Ó homem, tens visto que a transgressão é uma coisa má, e quanto sofrimento e angústia engendra o pecado. Pronto, foge, ó homem, do pecado, pensa em seguida na morte. Está escrito: “O homem sensato trata duramente o pecado” (Prov. 29,8), e: “O rosto dos ascetas resplandecerá como o sol” (Mat. 13,43; Dan. 12,3). Ajusta-te também de Moisés: “Preferiu sofrer com o povo de Deus, antes que gozar das delícias momentâneas do pecado” (Heb. 11,25). Se amas o sofrimento dos santos, eles serão teus amigos e intercessores diante de Deus e ele te concederá todas tuas justas petições, pois levaste tua cruz e seguiste ao teu Senhor.
Não busques um posto de honra entre os homens, para que Deus te proteja contra as tempestades que tu não conheces e te estabeleça em sua cidade, a Jerusalém celestial. “Examina tudo e permaneça com o que é bom” (1Tes. 5,21). Não sejas altaneiro frente à imagem de Deus. Vigia sobre tua juventude, para velar sobre tua velhice. Que não devas experimentar vergonha ou reprovações no vale de Josafá, ali onde todas as criaturas de Deus te verão e te repreenderão, dizendo: “Sempre havíamos pensado que eras uma ovelha e aqui, em troca, constatamos que és um lobo! Vês agora ao abismo do inferno, arroja-te no seio da terra” (Is. 14,15). Que grande vergonha! No mundo eras louvado como um eleito, porém quando chegaste ao vale de Josafá, ao lugar do juízo, te viram desnudo, e todos contemplaram teus pecados e tua imundície expostos diante de Deus e dos homens. Pobre de ti naquela hora! Para onde voltarás teu rosto? Abrirás acaso tua boca? Que dirás? Teus pecados estão impressos sobre tua alma negra como um silício. Que farás então? Chorarás? Tuas lágrimas não serão recebidas. Suplicarás? Tuas súplicas não serão recebidas, porque não tem piedade aqueles aos quais te entregaram. Pobre de ti naquela hora, quando ouvir a voz severa e terrível: “Os pecadores, vão ao inferno” (Sal. 9,18), e também: “Apartem-se de mim malditos, ao fogo eterno que foi preparado para o diabo e seus anjos” (Mat. 25,41). E também: “Aos que cometeram transgressões eu os detestei” (Sal. 100,3). “Apagarei da cidade do Senhor a todos aqueles que fazem o mal” (Sal. 100,8).

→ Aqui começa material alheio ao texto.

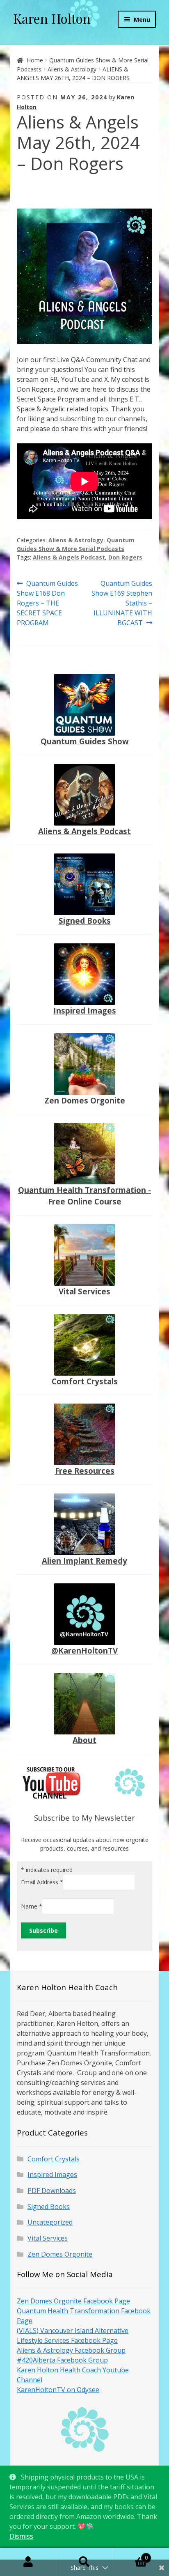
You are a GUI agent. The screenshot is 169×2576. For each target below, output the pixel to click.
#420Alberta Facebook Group (62, 2360)
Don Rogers (125, 557)
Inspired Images (84, 1010)
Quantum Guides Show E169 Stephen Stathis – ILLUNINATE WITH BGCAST (121, 602)
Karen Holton (52, 18)
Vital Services (84, 1291)
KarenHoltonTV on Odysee (58, 2389)
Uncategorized (50, 2222)
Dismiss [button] (21, 2536)
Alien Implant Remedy (84, 1560)
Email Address (42, 1882)
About (84, 1740)
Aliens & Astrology (72, 69)
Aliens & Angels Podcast (69, 557)
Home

Filho meu, usa deste mundo com circunspecção, avança considerando-te nada, segue ao Senhor em todas as coisas para estar seguro no vale de Josafá. Que o mundo te olhe como a um daqueles que foram depreciados; a fim de que no dia do juízo, em troca, tu sejas encontrado revestido de glória! E não confies a nada teu coração no que tocar ao descanso de tua alma, e sim confia todos teus desejos ao rei e ele te sustentará (Sal. 54,23). Veja a Elias, confiou no Senhor na torrente de Querit e foi alimentado por um corvo.
Cuida-te atentamente da fornicação. Esta feriu e fez cair a muitos. Não te faças amigo de um jovem. Não corras atrás das mulheres. Fuja da complacência do corpo, porque as amizades inflamam como chamas. Não corras atrás de nenhuma carne, porque se a pedra cai sobre o ferro, a chama se inflama e consome todas as substâncias. Refugia-te sempre no Senhor, senta-te à sua sombra, porque “quem vive sob a proteção do Altíssimo, habitará à sombra de Deus do céu” (Sal. 90,1), e “não vacilará nunca” (Sal. 124,1). Adere ao Senhor e que suba ao teu coração o pensamento da Jerusalém celestial; estarás sob a bênção do céu e a glória de Deus te custodiará.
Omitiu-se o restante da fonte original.